In a Tuesday internal memorandum, partner Donald Looper, who headed the firm’s corporate practice group, announced his resignation from Looper Reed & McGraw. He plans to share an office on a temporary basis with a friend who is a well-known Houston trial lawyer, Martin Beirne of Beirne, Maynard & Parsons, while arranging to start a new transactional boutique, reports The Texas Lawbook in an article reprinted on the Fuel Fix page of the Houston Chronicle.

His new firm, Looper said in the memo, will be a workplace where “quality legal services and having fun, with clients and our colleagues, matter and where everyone shares in creating the vision for the future.”

Looper Reed will now be known as Gray Reed & McGraw.

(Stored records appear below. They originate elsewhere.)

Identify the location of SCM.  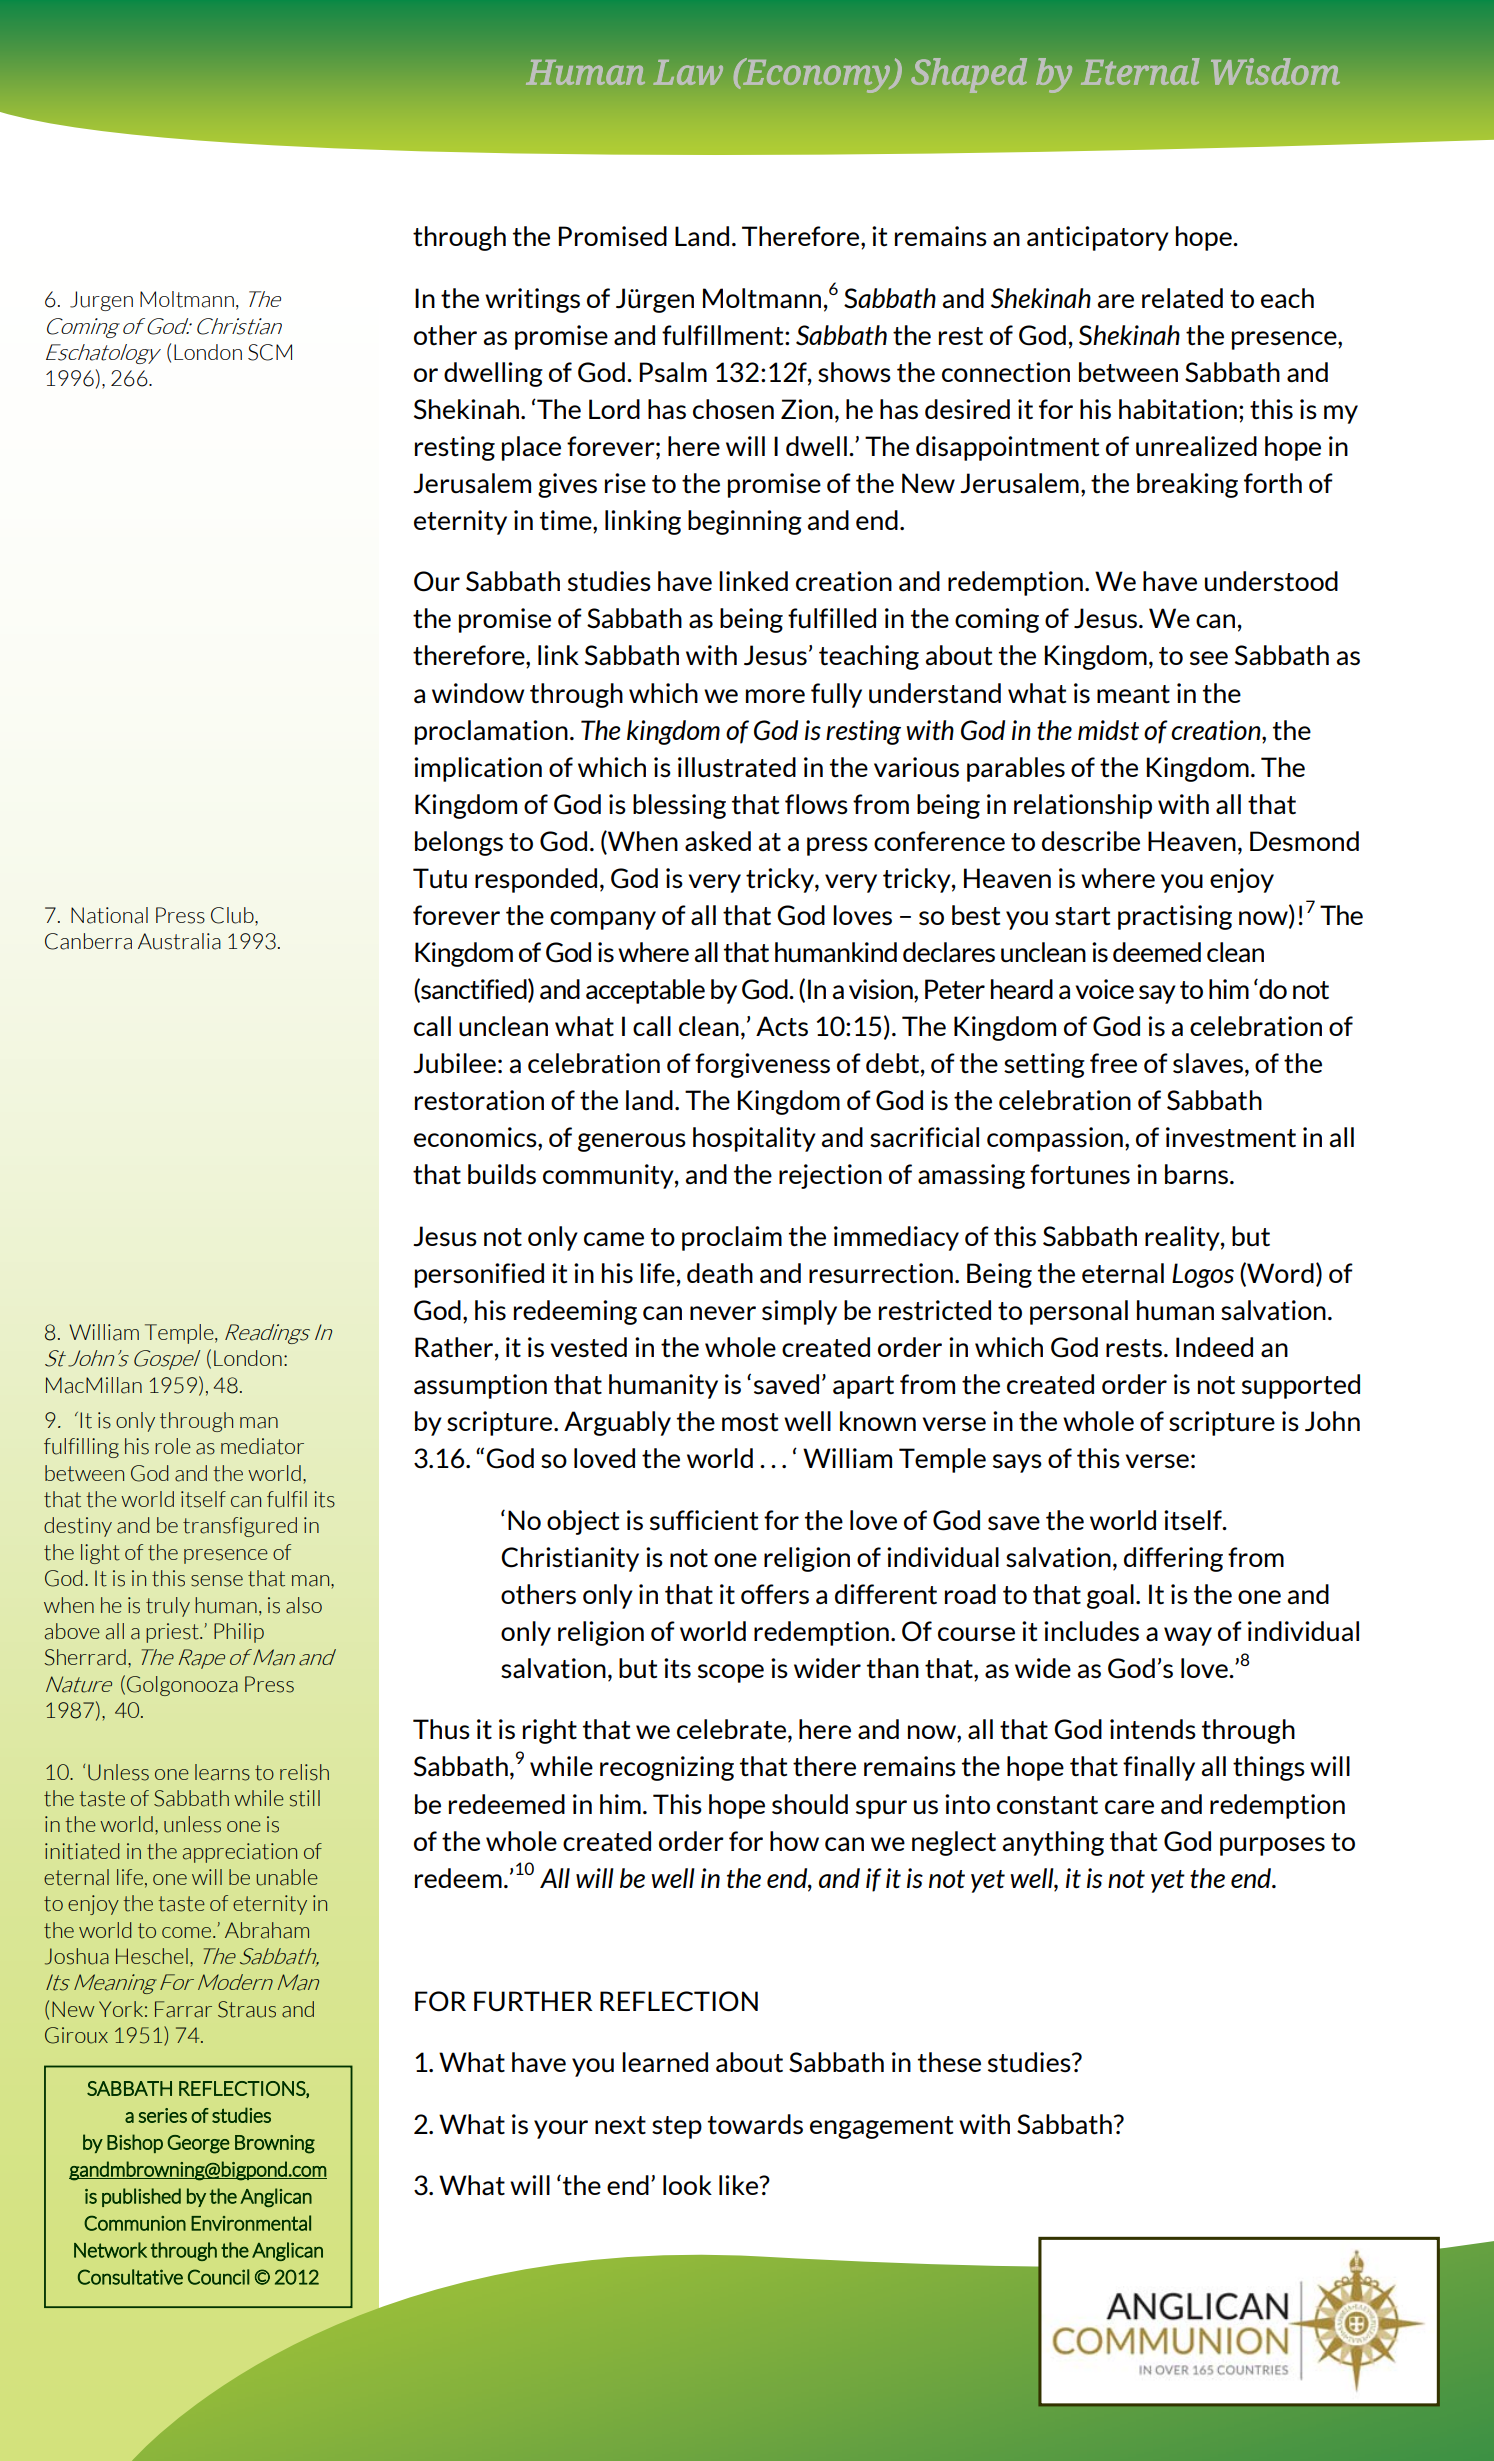
(270, 352).
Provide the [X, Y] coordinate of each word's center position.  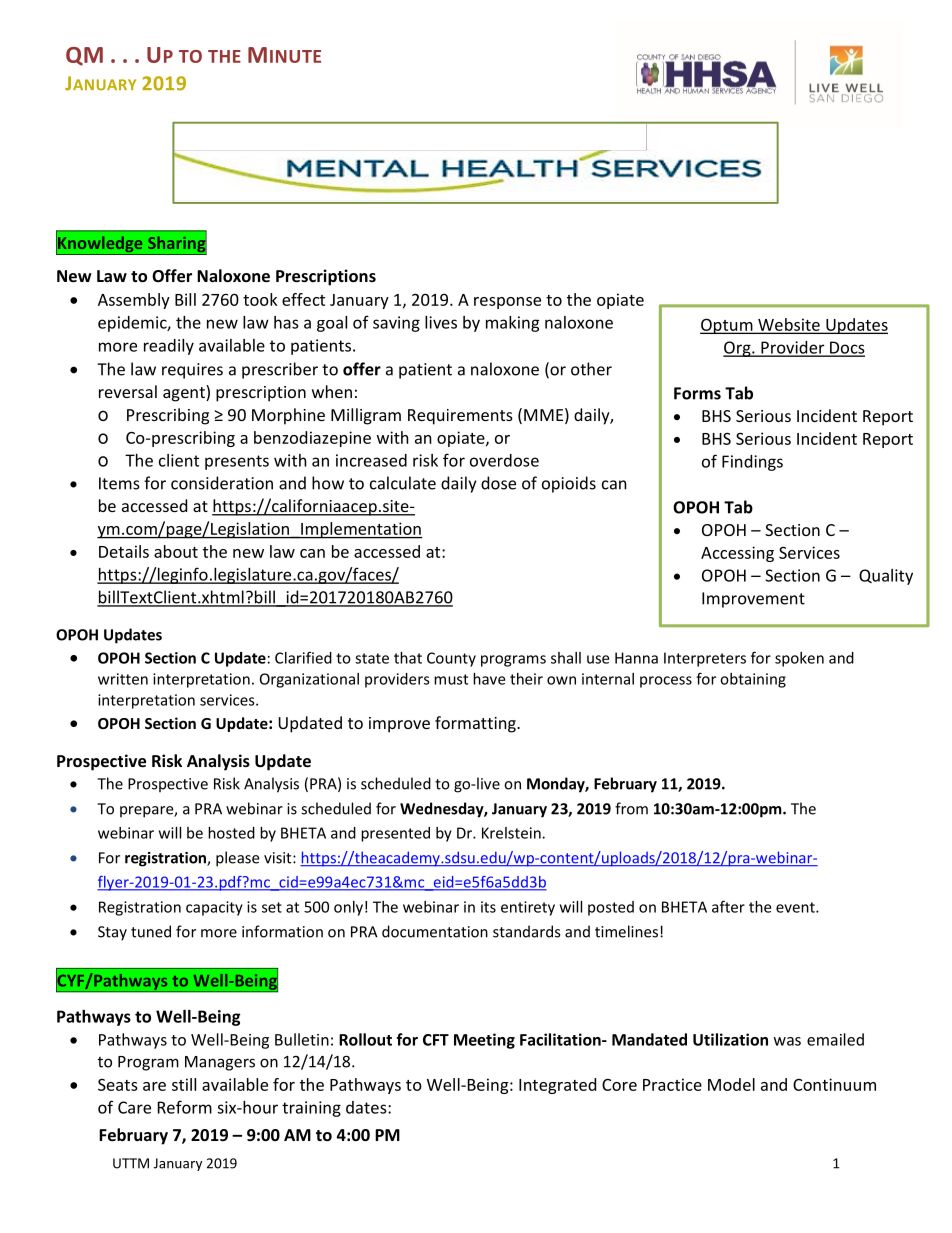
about [176, 551]
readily [169, 347]
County [451, 659]
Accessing [737, 554]
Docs [846, 348]
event [796, 907]
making [513, 324]
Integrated [557, 1086]
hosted [231, 833]
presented [395, 834]
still [184, 1084]
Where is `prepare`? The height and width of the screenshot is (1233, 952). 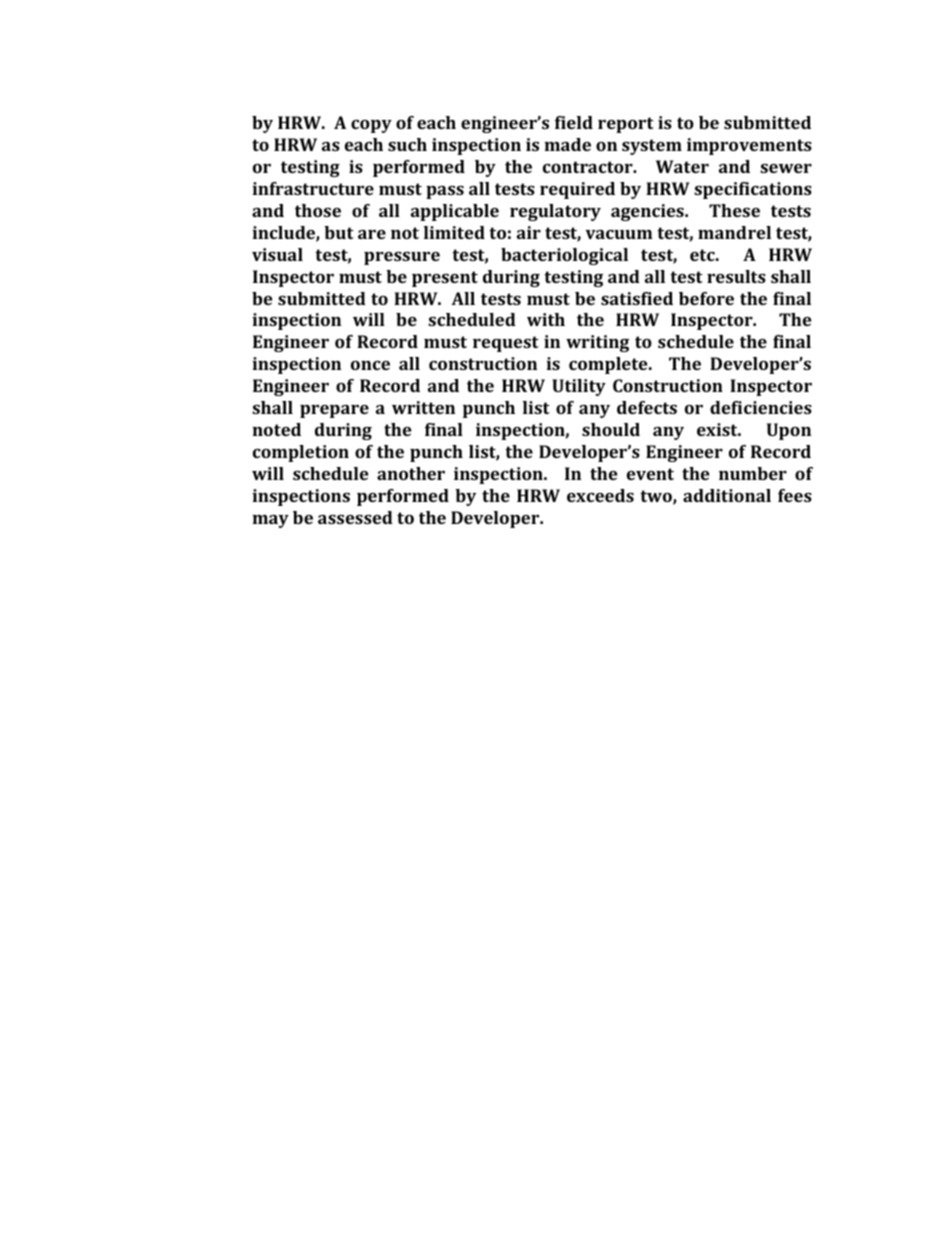 prepare is located at coordinates (334, 411).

Managing partner J. Cary Gray said in a written statement provided to the Texas Lawbook that a disagreement about whether to expand the firm’s corporate practice led to the split.

“While our litigation/family/employment practices and our industry-specific transactional practice areas, such as energy and healthcare, have grown and flourished, Don insisted on keeping our corporate practice relatively small, certainly as compared to the needs of our clients and other practice areas within LRM,” he wrote.

“While nobody is right or wrong, the firm’s board reluctantly concluded these differences of philosophy are irreconcilable.”